[Requirements] Find each line of the material below that contains the string "icon" and copy those lines. Matching is case-sensitive.
-- Start of Data provided --
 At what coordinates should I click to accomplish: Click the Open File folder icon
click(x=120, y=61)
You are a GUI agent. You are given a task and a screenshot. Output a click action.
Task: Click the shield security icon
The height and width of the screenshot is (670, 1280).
-- End of Data provided --
[Result below]
 At what coordinates should I click to accomplish: Click the Open File folder icon
Task: Click the shield security icon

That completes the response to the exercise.